§ **WHAT YOU HAVE TO DO**
Revise all of the material below so that every "dropdown" becomes "menu", leaving the rest unchanged. Omit the pictures from your answer.

§ **DATASET RECORDS**

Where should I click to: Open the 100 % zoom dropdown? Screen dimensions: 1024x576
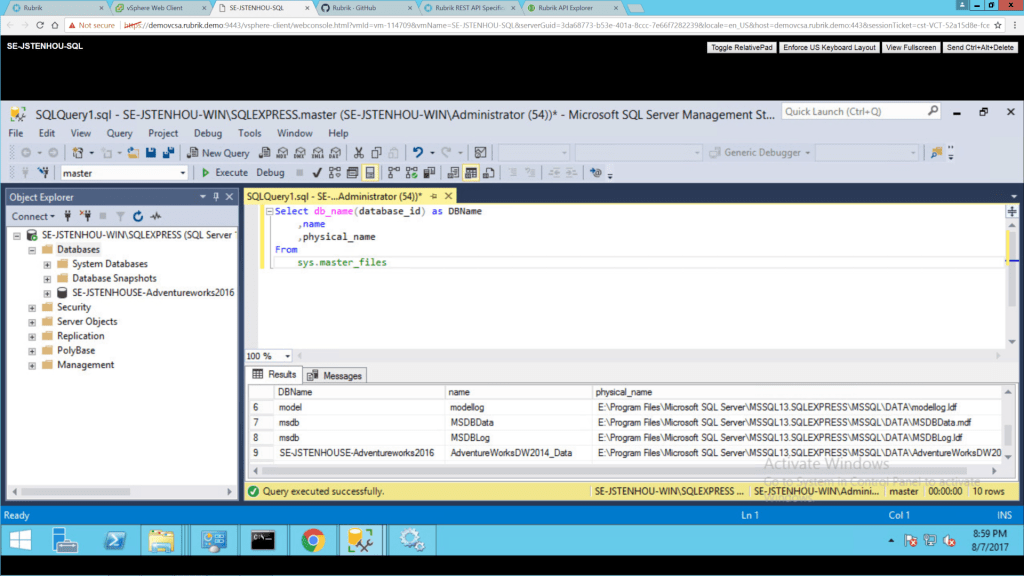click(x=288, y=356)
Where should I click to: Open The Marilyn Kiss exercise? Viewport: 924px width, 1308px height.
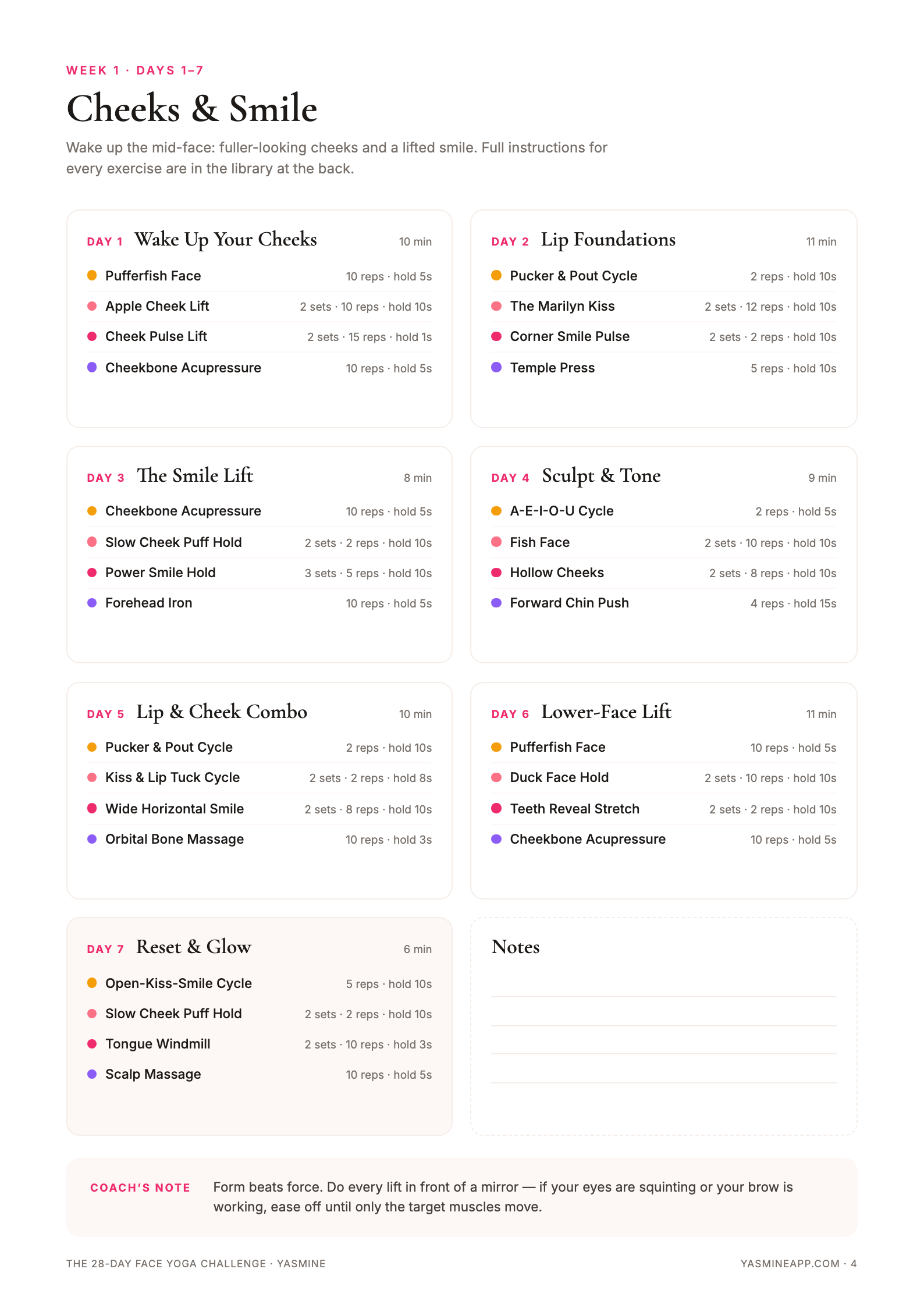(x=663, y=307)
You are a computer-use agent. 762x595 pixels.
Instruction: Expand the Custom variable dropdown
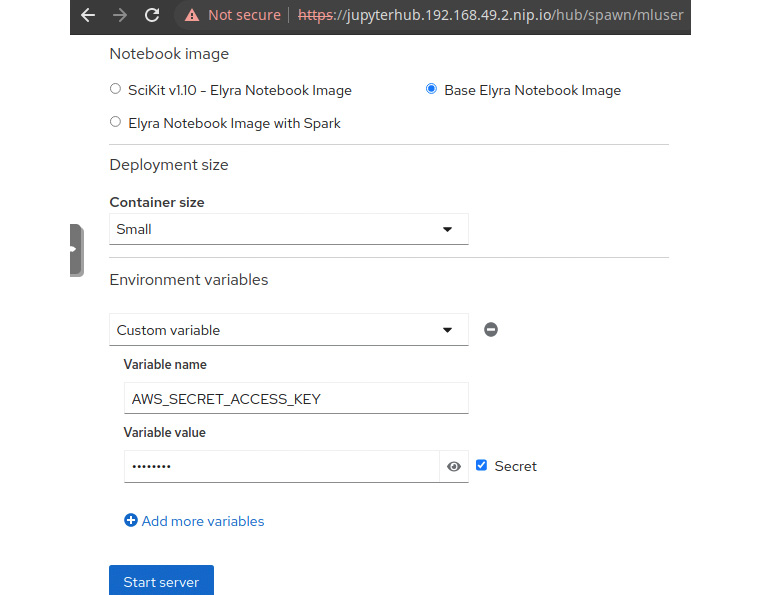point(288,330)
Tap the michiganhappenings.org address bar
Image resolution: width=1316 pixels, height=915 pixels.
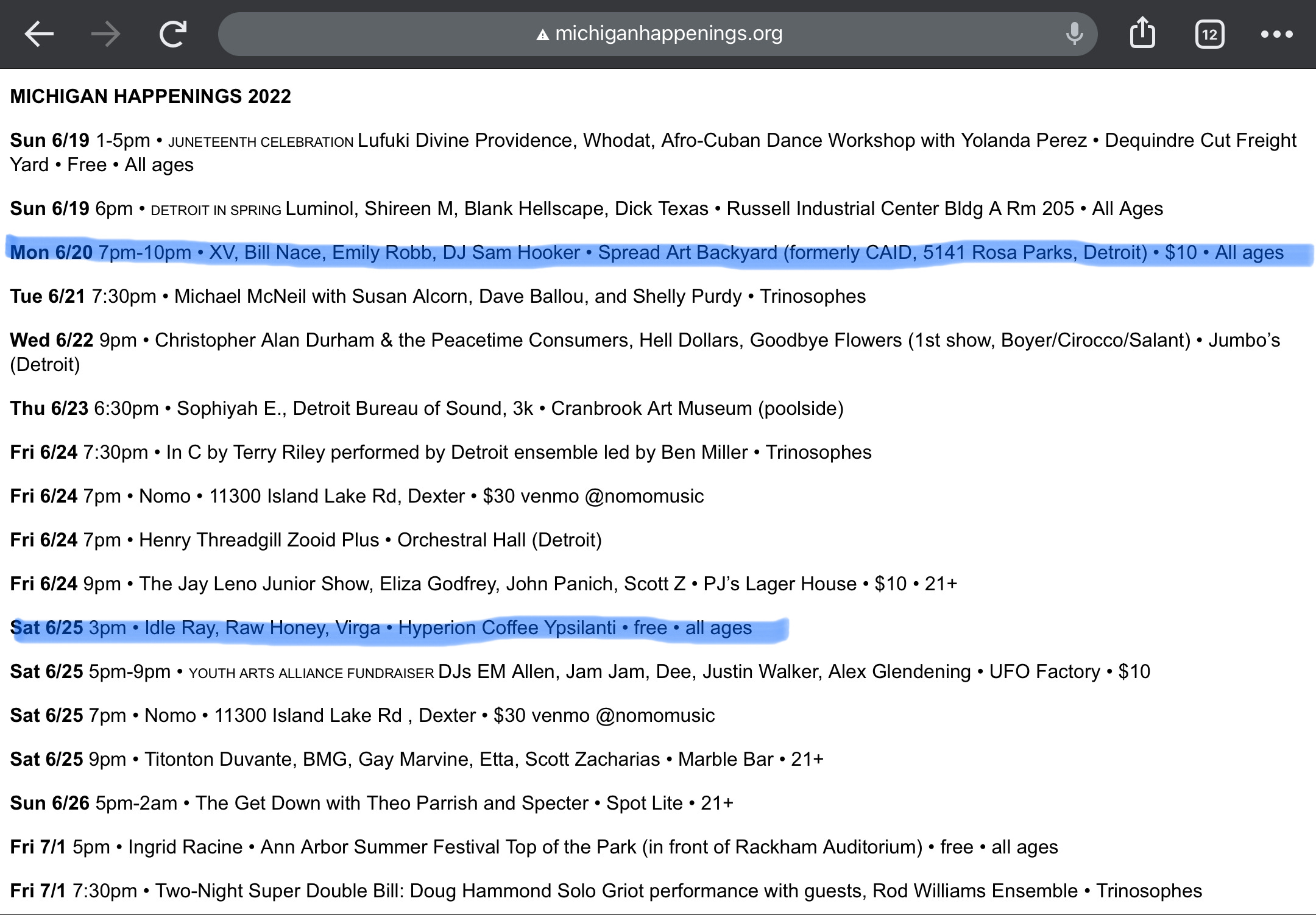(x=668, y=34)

§ **SOLUTION FOR THIS PROBLEM**
Where should I click to: Open the 100 % zoom menu? Screen dimensions: 1024x576
click(x=288, y=356)
Where should I click to: Open The Marilyn Kiss exercise? Viewport: 924px width, 1308px height.
(x=663, y=307)
You are a computer-use agent. 762x595 pixels.
Instruction: Expand the Custom variable menu
point(288,330)
Tap the michiganhappenings.org address bar
Image resolution: width=1316 pixels, height=915 pixels.
(x=668, y=34)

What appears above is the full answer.